- **Problem requirements**
Copy every line that holds the string "agent" from the data below.

----------------

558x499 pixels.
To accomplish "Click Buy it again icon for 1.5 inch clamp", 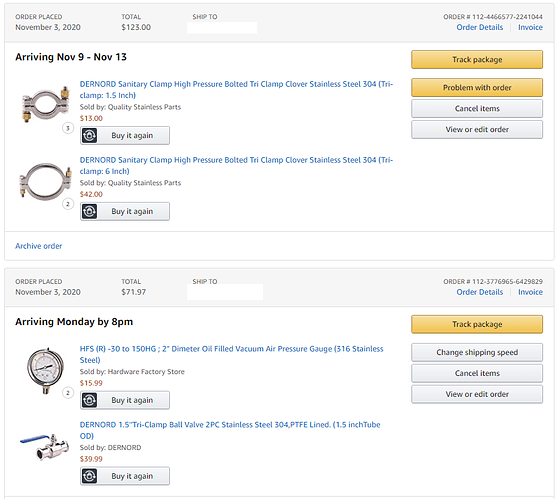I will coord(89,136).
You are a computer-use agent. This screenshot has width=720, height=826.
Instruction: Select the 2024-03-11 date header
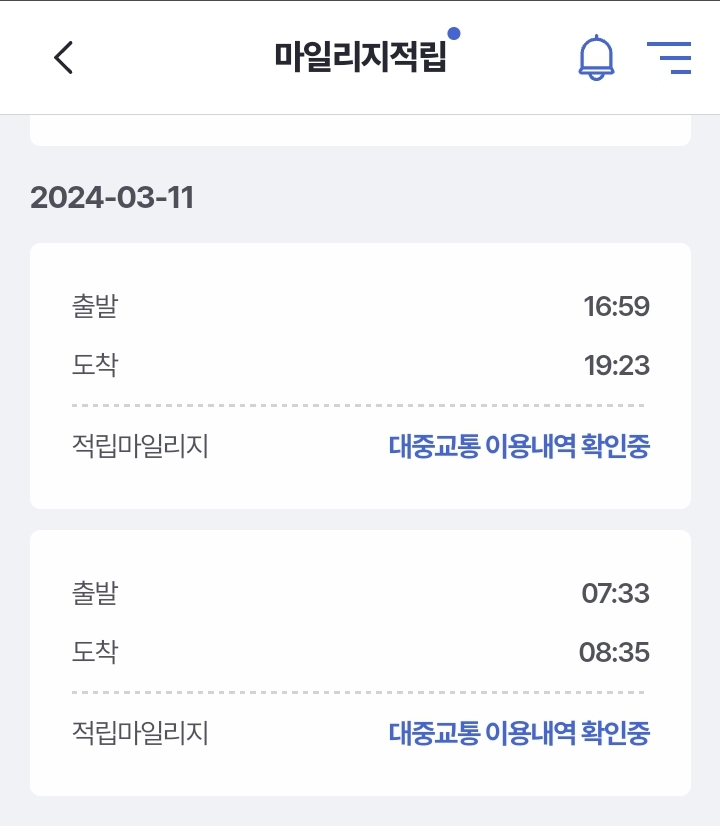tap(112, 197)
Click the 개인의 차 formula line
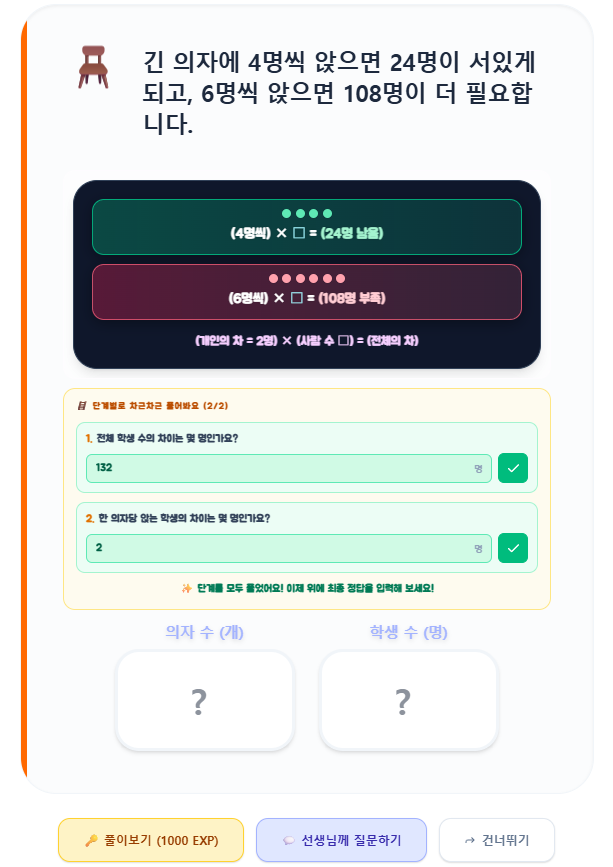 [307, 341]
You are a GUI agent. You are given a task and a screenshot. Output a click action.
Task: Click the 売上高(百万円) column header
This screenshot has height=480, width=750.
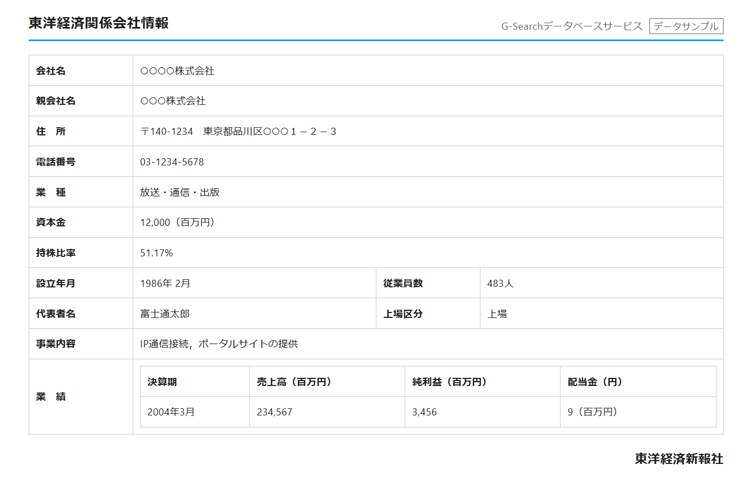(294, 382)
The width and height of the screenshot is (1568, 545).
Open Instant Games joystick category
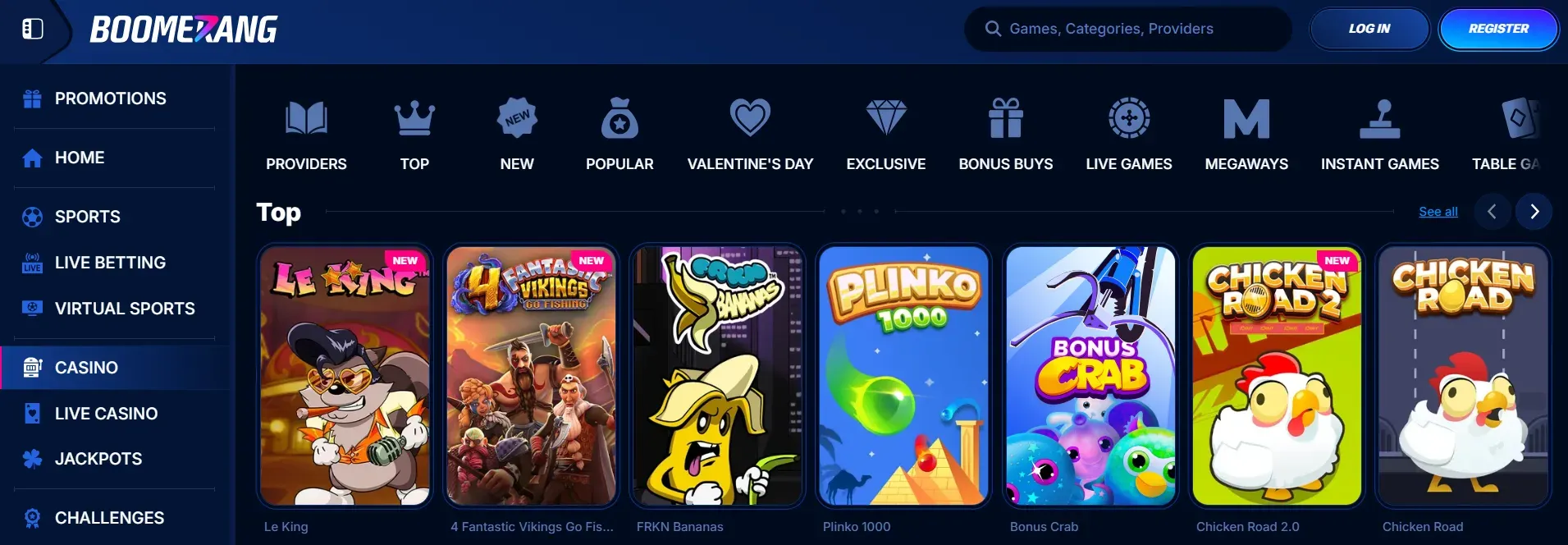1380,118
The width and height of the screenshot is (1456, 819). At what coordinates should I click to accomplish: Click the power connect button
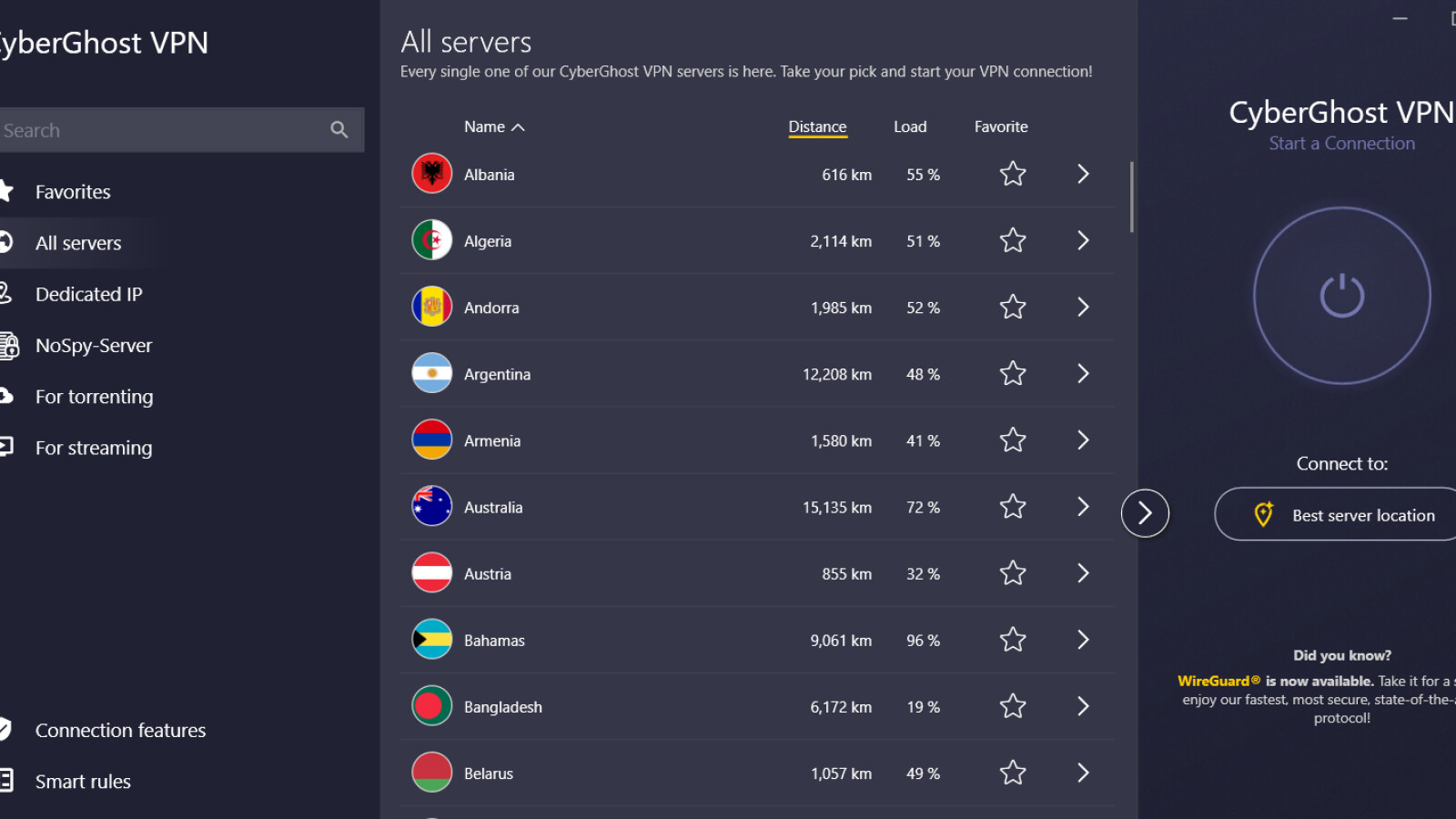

----------------

- **Reply to the exercise**
You are a computer-use agent. This screenshot has width=720, height=826.
You are a GUI agent. You are given a task and a screenshot. Output a click action.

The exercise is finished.